Una investigación desarrollada por especialistas del Instituto de Ingeniería Rural (IIR) del INTA aportó nuevos conocimientos sobre la relación entre el manejo agrícola, la estructura del suelo y la dinámica del carbono. El trabajo demuestra que las prácticas de manejo no solo modifican la cantidad de carbono presente en el suelo, sino también la manera en que este se organiza y queda protegido dentro de los distintos agregados que conforman su estructura.
El estudio, encabezado por el investigador Marcos Roba, analizó tres suelos limosos con diferentes secuencias de cultivo para evaluar cómo la intensidad del manejo —medida por la cantidad de cultivos anuales y la proporción de gramíneas en las rotaciones— influye sobre dos tipos de agregados: los biogénicos, generados por la actividad de organismos vivos, y los fisicogénicos, originados por procesos físicos. Esta diferenciación permitió comprender con mayor profundidad los mecanismos que intervienen en la formación y estabilidad del suelo.
Como parte de su investigación doctoral, Roba realizó una estancia académica en la Universidad Federal Rural de Río de Janeiro, donde desarrolló una metodología basada en microscopía electrónica de barrido y espectroscopía de rayos X para estudiar la composición superficial de los agregados sin alterar su estructura. Esta técnica permitió validar la clasificación de los distintos agregados y obtener información que va más allá de la cantidad total de carbono, enfocándose en cómo este se distribuye dentro del suelo.

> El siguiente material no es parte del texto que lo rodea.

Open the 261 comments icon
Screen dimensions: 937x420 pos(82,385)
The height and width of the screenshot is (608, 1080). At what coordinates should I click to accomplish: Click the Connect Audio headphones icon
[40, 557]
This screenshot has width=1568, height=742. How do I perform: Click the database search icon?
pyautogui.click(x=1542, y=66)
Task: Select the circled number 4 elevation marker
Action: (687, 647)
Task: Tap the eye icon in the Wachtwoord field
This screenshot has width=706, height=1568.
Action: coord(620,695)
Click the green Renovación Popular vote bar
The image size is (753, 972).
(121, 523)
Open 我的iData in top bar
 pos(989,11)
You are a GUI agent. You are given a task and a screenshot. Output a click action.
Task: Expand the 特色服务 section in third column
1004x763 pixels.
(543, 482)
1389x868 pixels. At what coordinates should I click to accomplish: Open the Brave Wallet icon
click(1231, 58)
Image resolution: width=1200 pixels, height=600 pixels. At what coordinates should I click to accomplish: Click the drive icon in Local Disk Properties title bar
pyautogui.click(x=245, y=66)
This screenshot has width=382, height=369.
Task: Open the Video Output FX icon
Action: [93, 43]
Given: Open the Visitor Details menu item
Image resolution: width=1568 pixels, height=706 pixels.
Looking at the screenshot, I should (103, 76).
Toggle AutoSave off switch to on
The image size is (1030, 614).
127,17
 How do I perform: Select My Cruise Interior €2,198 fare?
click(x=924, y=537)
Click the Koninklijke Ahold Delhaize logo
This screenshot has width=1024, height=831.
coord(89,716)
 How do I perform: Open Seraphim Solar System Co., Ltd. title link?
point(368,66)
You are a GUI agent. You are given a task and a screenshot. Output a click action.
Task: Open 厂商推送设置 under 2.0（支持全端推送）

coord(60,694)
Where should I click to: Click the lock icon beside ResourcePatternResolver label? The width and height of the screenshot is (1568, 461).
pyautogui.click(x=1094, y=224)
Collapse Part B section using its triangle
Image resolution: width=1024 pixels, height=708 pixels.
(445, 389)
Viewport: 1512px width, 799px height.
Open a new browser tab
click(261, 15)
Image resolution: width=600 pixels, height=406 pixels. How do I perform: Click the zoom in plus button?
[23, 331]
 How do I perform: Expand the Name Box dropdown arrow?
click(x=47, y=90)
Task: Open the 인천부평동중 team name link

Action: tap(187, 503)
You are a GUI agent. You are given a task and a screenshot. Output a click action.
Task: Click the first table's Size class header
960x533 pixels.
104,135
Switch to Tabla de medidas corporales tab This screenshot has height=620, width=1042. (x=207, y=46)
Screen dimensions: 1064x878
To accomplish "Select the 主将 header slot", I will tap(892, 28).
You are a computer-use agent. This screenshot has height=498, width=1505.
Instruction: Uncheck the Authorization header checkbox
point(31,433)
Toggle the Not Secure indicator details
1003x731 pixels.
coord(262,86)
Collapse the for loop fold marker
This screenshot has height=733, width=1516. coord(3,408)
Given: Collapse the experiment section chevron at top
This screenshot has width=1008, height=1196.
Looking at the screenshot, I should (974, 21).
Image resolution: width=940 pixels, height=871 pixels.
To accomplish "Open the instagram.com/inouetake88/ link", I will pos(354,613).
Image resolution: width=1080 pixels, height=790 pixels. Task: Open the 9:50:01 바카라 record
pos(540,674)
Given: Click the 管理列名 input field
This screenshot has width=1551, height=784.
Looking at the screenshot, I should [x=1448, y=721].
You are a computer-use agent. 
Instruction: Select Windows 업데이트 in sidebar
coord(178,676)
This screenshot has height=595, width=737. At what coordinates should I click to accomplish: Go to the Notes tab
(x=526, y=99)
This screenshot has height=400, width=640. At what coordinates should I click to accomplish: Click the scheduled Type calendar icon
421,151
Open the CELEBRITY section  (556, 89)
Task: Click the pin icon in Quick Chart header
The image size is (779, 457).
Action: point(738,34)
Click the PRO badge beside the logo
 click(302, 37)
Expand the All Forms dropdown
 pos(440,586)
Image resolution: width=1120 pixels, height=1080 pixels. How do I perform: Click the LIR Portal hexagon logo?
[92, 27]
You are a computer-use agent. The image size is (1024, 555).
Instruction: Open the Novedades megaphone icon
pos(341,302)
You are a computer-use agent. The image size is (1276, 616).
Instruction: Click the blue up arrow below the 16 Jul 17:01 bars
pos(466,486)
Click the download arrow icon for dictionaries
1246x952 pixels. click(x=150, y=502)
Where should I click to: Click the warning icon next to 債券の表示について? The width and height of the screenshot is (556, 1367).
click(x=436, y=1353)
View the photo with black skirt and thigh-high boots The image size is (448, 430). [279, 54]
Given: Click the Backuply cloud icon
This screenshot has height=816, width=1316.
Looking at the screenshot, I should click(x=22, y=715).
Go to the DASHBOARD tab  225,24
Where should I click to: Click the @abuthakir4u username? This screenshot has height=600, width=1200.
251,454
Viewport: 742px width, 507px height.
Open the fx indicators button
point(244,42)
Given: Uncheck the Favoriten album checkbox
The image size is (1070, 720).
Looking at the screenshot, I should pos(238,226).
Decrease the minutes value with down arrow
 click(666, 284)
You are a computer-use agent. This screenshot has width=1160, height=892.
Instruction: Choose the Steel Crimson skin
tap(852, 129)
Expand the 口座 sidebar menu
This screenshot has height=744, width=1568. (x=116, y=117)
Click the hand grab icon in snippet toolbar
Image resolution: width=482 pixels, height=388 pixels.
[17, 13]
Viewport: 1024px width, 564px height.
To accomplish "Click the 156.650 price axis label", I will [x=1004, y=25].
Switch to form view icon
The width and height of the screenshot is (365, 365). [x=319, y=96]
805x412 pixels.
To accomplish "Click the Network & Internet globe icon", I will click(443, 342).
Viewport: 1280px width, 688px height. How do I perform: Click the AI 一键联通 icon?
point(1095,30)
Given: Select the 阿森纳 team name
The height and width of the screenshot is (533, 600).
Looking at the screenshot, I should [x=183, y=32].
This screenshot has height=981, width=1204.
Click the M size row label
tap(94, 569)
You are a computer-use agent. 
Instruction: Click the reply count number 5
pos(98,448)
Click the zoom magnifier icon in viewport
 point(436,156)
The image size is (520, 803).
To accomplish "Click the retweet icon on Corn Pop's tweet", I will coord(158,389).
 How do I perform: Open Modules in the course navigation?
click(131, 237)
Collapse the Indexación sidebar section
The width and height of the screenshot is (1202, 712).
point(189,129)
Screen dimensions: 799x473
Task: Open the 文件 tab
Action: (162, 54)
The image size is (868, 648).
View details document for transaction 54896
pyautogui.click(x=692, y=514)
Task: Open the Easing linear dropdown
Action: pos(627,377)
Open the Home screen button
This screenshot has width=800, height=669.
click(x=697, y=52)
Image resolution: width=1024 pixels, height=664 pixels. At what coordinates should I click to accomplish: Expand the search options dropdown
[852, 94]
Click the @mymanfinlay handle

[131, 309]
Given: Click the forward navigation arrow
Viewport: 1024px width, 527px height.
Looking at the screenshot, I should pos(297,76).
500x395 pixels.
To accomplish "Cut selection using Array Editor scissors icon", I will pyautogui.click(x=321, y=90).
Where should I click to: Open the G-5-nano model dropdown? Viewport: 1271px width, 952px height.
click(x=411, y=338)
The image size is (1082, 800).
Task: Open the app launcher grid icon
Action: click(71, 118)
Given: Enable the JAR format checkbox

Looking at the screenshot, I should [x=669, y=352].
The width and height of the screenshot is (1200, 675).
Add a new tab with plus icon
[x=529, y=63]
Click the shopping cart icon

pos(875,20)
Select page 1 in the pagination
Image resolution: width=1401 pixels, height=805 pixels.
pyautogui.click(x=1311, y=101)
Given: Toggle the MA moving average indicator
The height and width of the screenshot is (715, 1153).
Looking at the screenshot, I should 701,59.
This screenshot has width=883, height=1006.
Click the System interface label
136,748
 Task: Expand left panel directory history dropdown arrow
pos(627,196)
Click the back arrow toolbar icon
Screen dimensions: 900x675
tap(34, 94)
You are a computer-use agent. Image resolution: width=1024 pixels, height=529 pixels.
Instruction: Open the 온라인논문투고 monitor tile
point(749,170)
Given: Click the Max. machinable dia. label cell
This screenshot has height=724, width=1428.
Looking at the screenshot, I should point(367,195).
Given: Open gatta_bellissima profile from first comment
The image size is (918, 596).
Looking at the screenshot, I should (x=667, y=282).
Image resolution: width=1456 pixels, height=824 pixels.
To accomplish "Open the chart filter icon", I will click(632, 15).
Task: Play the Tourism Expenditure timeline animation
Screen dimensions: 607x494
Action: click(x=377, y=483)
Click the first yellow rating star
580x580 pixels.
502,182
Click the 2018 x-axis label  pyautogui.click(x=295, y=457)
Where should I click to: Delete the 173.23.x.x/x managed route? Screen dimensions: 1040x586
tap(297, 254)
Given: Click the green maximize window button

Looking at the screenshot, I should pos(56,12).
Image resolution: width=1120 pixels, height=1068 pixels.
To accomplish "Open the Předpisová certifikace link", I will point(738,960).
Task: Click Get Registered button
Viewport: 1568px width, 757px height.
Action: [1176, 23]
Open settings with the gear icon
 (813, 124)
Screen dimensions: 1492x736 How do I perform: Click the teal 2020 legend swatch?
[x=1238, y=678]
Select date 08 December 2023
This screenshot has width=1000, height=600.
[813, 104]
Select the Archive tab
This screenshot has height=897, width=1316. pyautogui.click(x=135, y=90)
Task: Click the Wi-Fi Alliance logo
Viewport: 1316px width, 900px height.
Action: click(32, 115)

Los resultados mostraron que, a medida que aumenta la intensidad del manejo agrícola, también crece la presencia de agregados biogénicos, producto de la acción de raíces, microorganismos y fauna del suelo. En dos de los tres sitios evaluados, estos agregados presentaron mayores concentraciones de carbono superficial asociado a la materia orgánica particulada, aunque los investigadores aclaran que este comportamiento depende de las características de cada ambiente y del estado inicial del suelo.
Según explicó Roba, comprender cómo se organiza el carbono dentro de la estructura del suelo permite detectar cambios antes de que sean visibles mediante los indicadores tradicionales. Esta información podría convertirse en una herramienta valiosa para ajustar las estrategias de manejo y prevenir procesos de degradación que afectan la productividad y la capacidad del suelo para conservar materia orgánica.
Los investigadores destacan que el trabajo no busca establecer que una mayor intensidad agrícola sea positiva o negativa en todos los casos, sino aportar herramientas que permitan evaluar si las prácticas implementadas son compatibles con la capacidad del ambiente para sostener su estructura y funcionamiento. En este sentido, el análisis de los agregados del suelo aparece como una nueva línea de investigación con potencial para convertirse en un indicador temprano de cambios estructurales.
Los avances obtenidos durante el estudio también fueron presentados en un simposio internacional sobre ciencias del suelo y forman parte de nuevas investigaciones orientadas a comprender la recuperación de funciones ecosistémicas. Desde el INTA remarcan que estos resultados constituyen un punto de partida para continuar profundizando el conocimiento sobre los procesos que regulan la conservación del carbono y la salud de los suelos agrícolas.